We’ve noticed recently during our conversations with prospects, clients, and partners that most people have heard the term EDI but aren’t totally clear on what EDI is or the benefits it would offer their business.

EDI stands for Electronic Data Interchange and enables organizations to exchange data computer-to-computer between business partners in a standardized electronic format quickly, accurately, and reliably.  The term EDI broadly describes a system in which a variety of file formats and types pass between trading partners by using an agreed upon set of standards that define the structure of files that can be digitized and shared electronically.  This allows businesses to share documents like RFQs (Request for Quotations), bids, Purchase Orders, invoices, and shipping notices electronically that have otherwise traditionally been communicated on paper.  It’s essentially an electronic conversation between two businesses, or more specifically, two business systems.

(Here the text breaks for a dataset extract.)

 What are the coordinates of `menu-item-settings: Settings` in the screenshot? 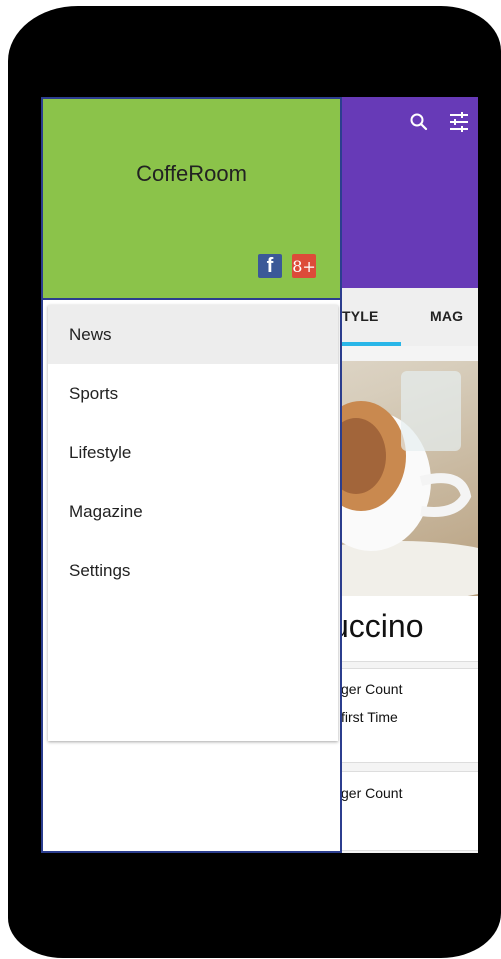 It's located at (193, 570).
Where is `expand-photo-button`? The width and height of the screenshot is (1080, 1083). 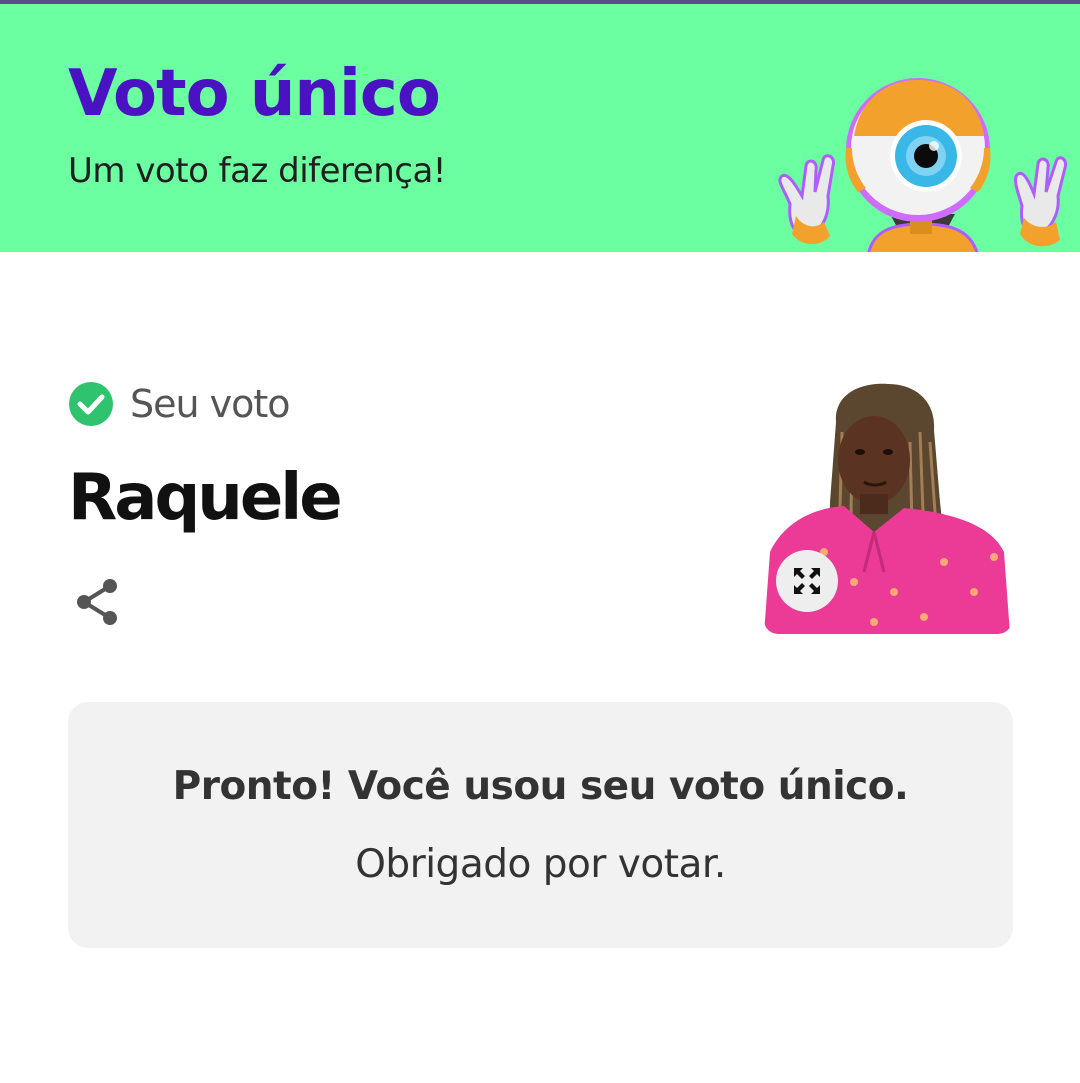
expand-photo-button is located at coordinates (807, 581).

How does EDI Technology Work?

All of your company’s important information is stored within your ERP system including details related to purchasing, inventory levels, invoicing, billing, shipping, etc.  EDI solutions integrate with your ERP system so that they can assess and use information required to create documents needed to do business with other companies.  Your suppliers, clients, and even your organization have specific requirements as to how they do business.  Things like ship-to addresses, unique pricing, etc. are determined when a deal is made and have been factored into plans when transactions take place.  This is the data that EDI solutions use to facilitate trading between businesses.

EDI technologies utilize a set standard of data (AANSI or EDIFACT) to ensure requests form one party are compatible with the other party’s information system.  During the implementation of EDI, software fields are mapped to each other so that the relevant data is used.  When a request is received from a trading partner, the data is converted to fit the system of the recipient and crucial information for the transaction is used to generate all incoming and outgoing documents.

Let’s say for example a Purchase Order has been processed in your system.  Information from that Purchase Order is translated into a specific format and digitally submitted directly to your supplier’s system.  Sometimes, a Value Added Network (VAN) can act as an intermediary between you and your trading partner. Basically, this VAN acts as a post office that receives transactions and routes them to the appropriate recipient.

In a warehouse fulfillment situation, a customer may send an EDI message with a purchase order to a supplier, which can be generated by the system when the stock reaches a specified minimum.  By doing this, the amount in holding can be maintained automatically, since the supplier will already have the Purchase Order in their system, allowing them to fill the order and create an invoice in their ERP system.  The invoice is then sent to the customer and appears along with shipment tracking and delivery confirmation in their accounts payable for payment.  All of this can be accomplished without human intervention to generate or transfer the Purchase Order or Invoice with the help of an EDI system.

3 Key Benefits of EDI

  1. Reduce or eliminate manual data-entry errors. EDI solutions negate the need for employees to re-key data into multiple systems reducing or eliminating data-entry errors.
  2. Streamline transaction processing. EDI and similar technologies also increase the speed at which the trading partner receives and add order information into their systems, thus significantly reducing cycle times.
  3. Direct and indirect cost savings. EDI technologies can reduce direct costs such as paper, postage, printers & toner, and document storage.  However, some indirect cost savings can include increased employee productivity, reduced lead times, more frequent inventory turns, better use of office and/or warehouse space, improved cash flow, and allows you to facility on-boarding new EDI-enabled customers.

Integrating EDI and ERP

Not all ERP packages come with EDI functionality built in.  In this case, third-party enhancements must be utilized to import and export data between trading partners and your organization’s ERP system.  Once the EDI and ERP systems have been implemented, integrated, and tested, together they will be able to transfer large amounts of data without employee intervention or manual processes.  Transactions can be processed almost instantaneously, substantially speeding up the cycle time for orders.